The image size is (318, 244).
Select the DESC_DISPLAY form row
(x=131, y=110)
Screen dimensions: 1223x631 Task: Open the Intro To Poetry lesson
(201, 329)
※
Beginning with the line that contains "Screen dimensions: 1223x631", quote each line exactly through the last line of the entries above, and nothing beyond them.

> _TASK SOLUTION_
Screen dimensions: 1223x631 Task: Open the Intro To Poetry lesson
(201, 329)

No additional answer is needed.